[Stored data entries]
....
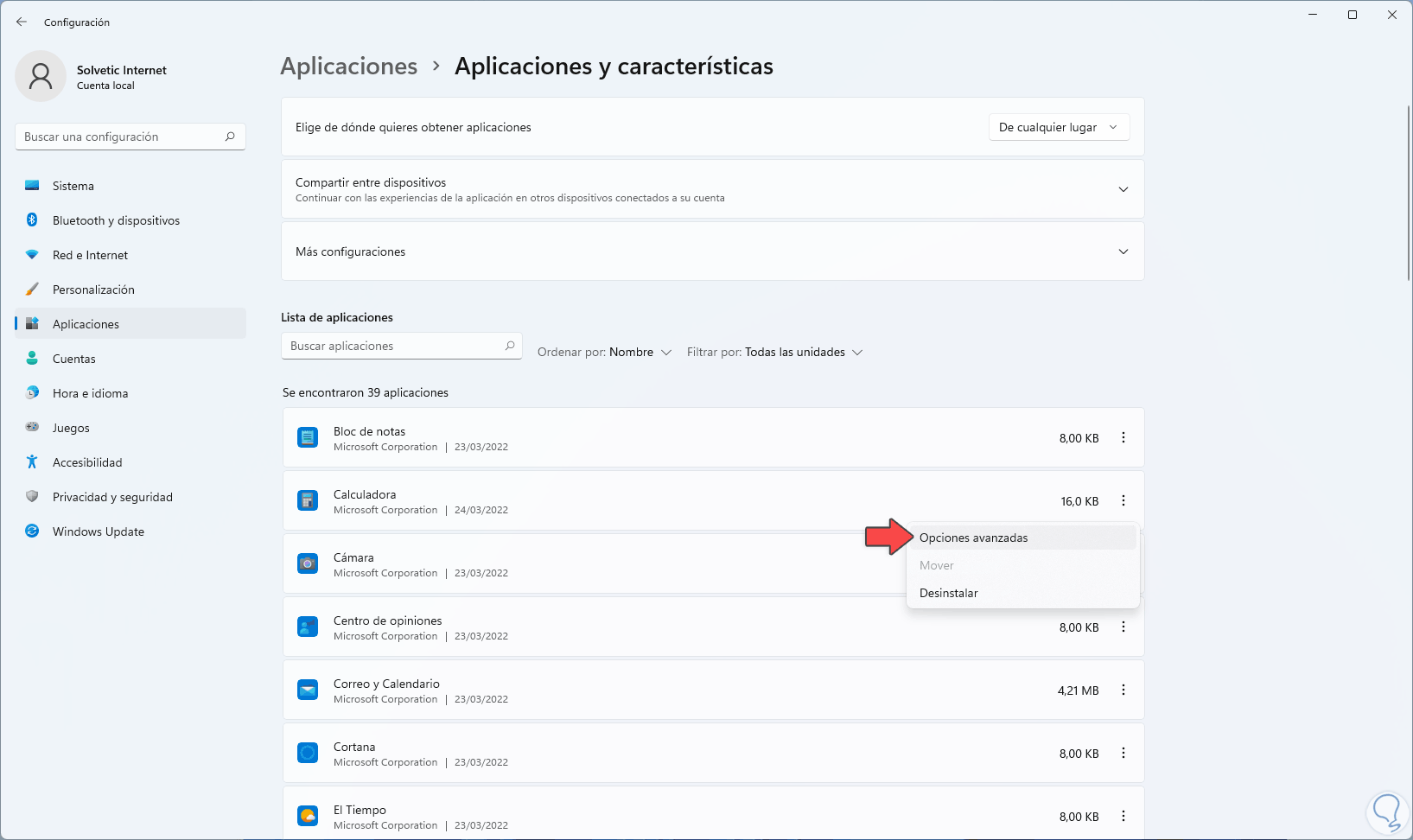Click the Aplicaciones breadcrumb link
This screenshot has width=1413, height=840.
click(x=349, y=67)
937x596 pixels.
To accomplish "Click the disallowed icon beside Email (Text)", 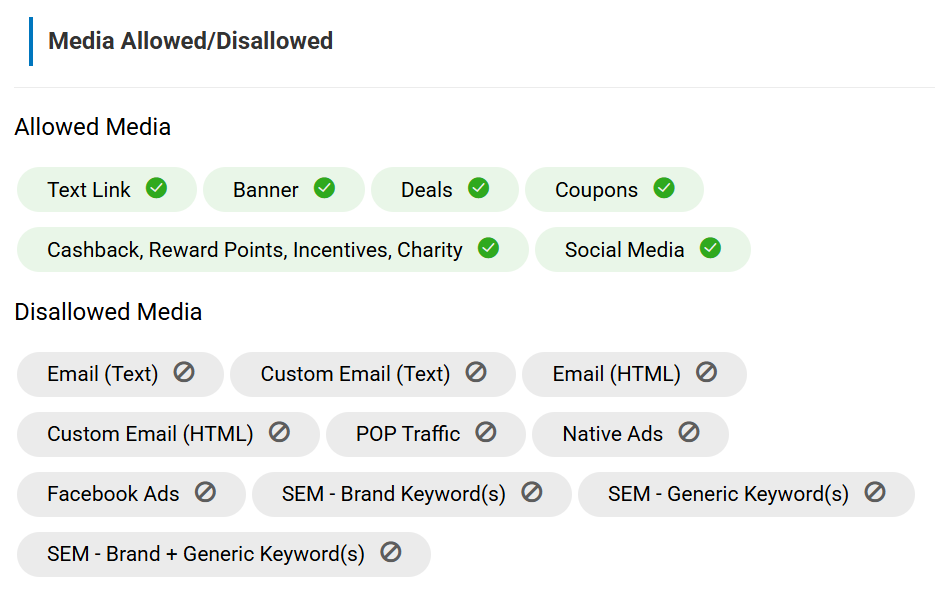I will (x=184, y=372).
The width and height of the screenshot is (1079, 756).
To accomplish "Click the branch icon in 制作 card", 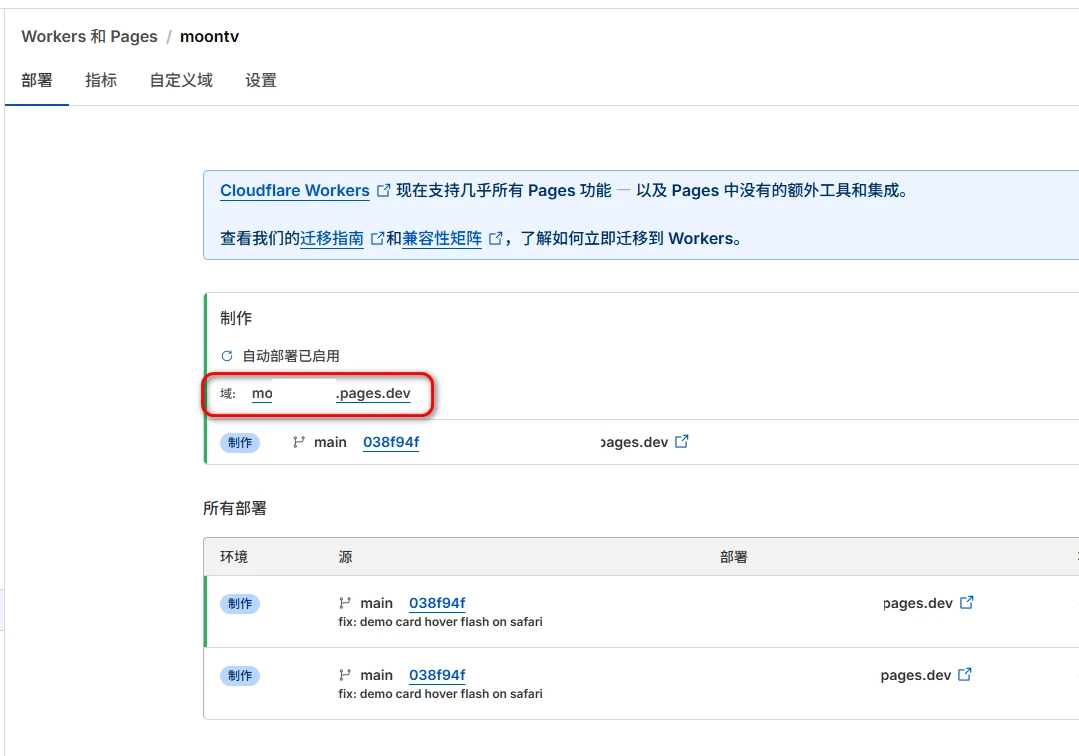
....
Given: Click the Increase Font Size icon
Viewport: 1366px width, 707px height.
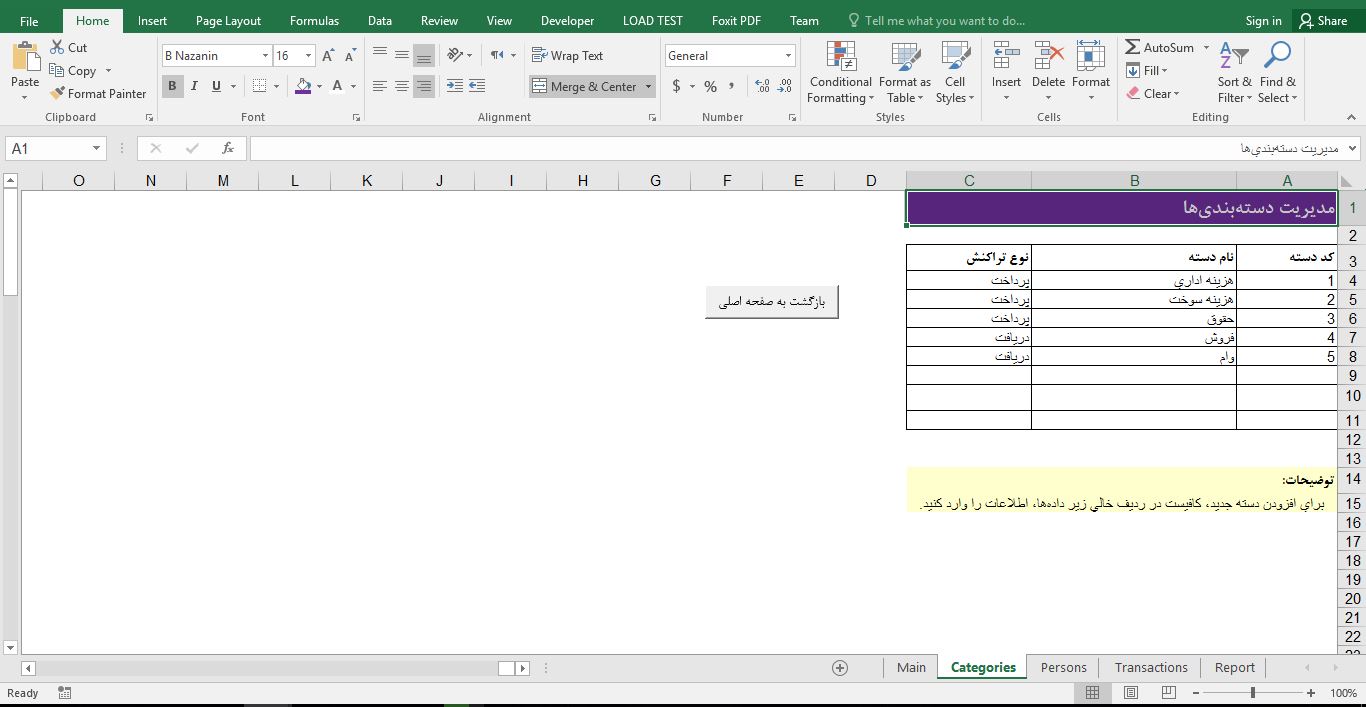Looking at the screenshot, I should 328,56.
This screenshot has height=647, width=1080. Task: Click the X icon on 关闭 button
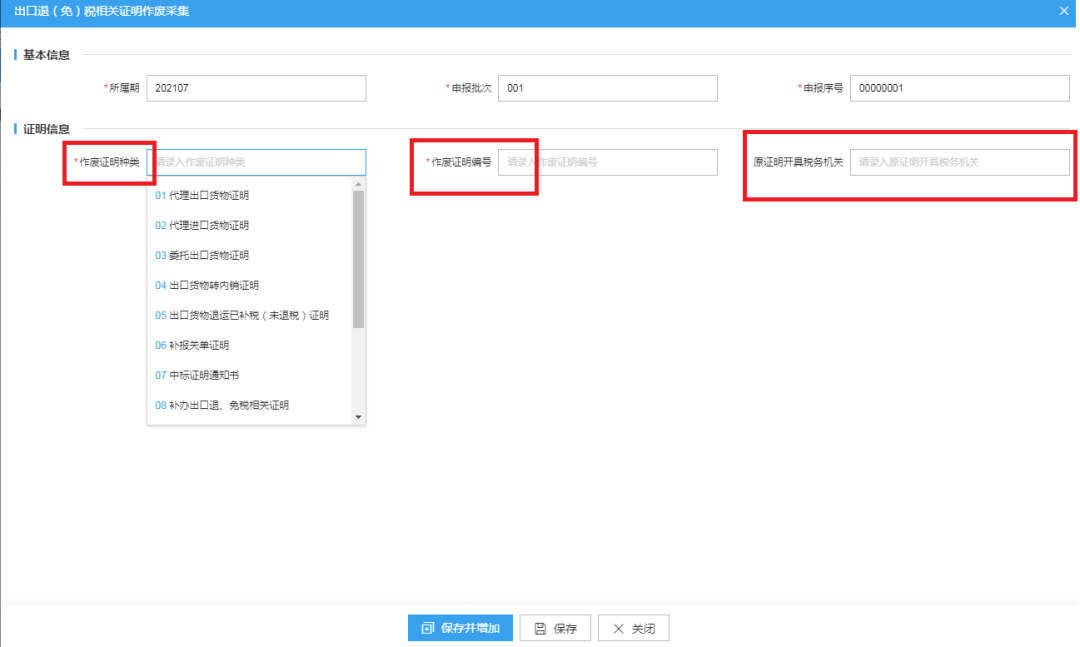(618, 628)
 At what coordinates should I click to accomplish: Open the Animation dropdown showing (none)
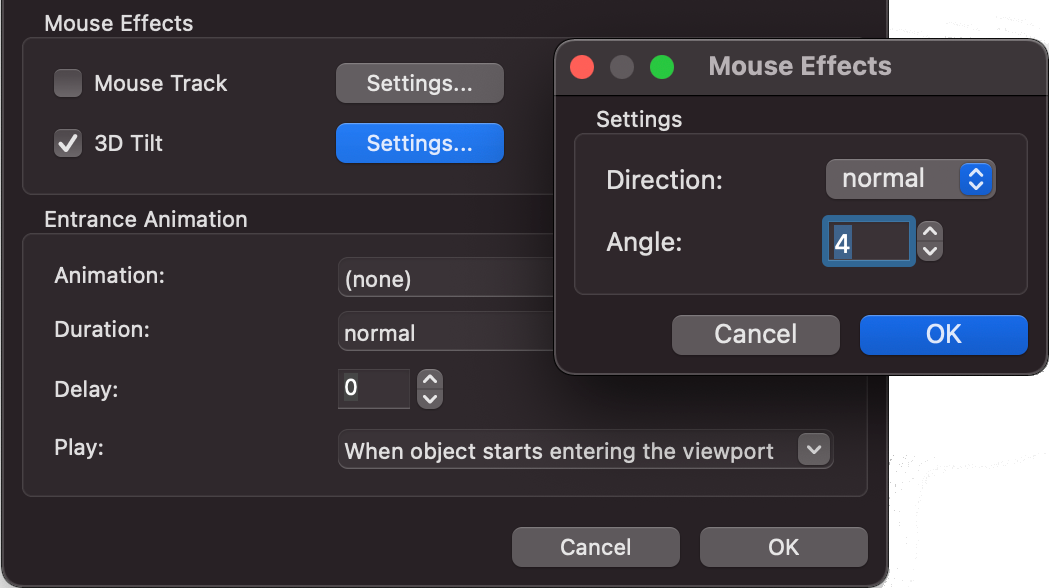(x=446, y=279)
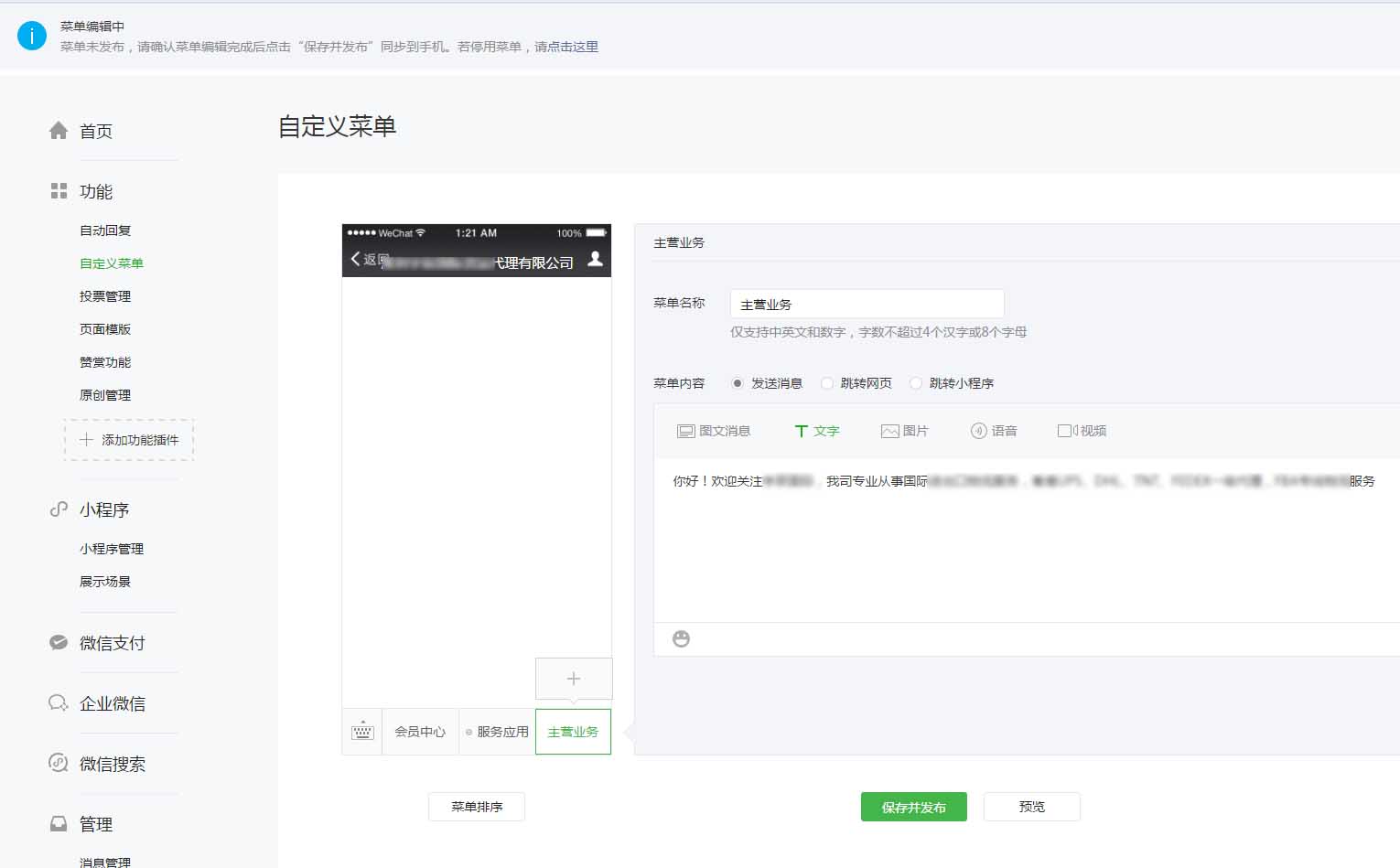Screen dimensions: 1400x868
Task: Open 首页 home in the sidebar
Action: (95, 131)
....
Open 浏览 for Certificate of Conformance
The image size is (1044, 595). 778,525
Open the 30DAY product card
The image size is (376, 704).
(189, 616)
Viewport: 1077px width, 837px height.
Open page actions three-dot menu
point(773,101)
....
Task instructions> Starting with the line that has "The width and" and going on through the line that has "the branch icon", transcribe the records above exactly, but skip the pictures.

Response>
The width and height of the screenshot is (1079, 756).
To accomplish "Click the branch icon in 制作 card", 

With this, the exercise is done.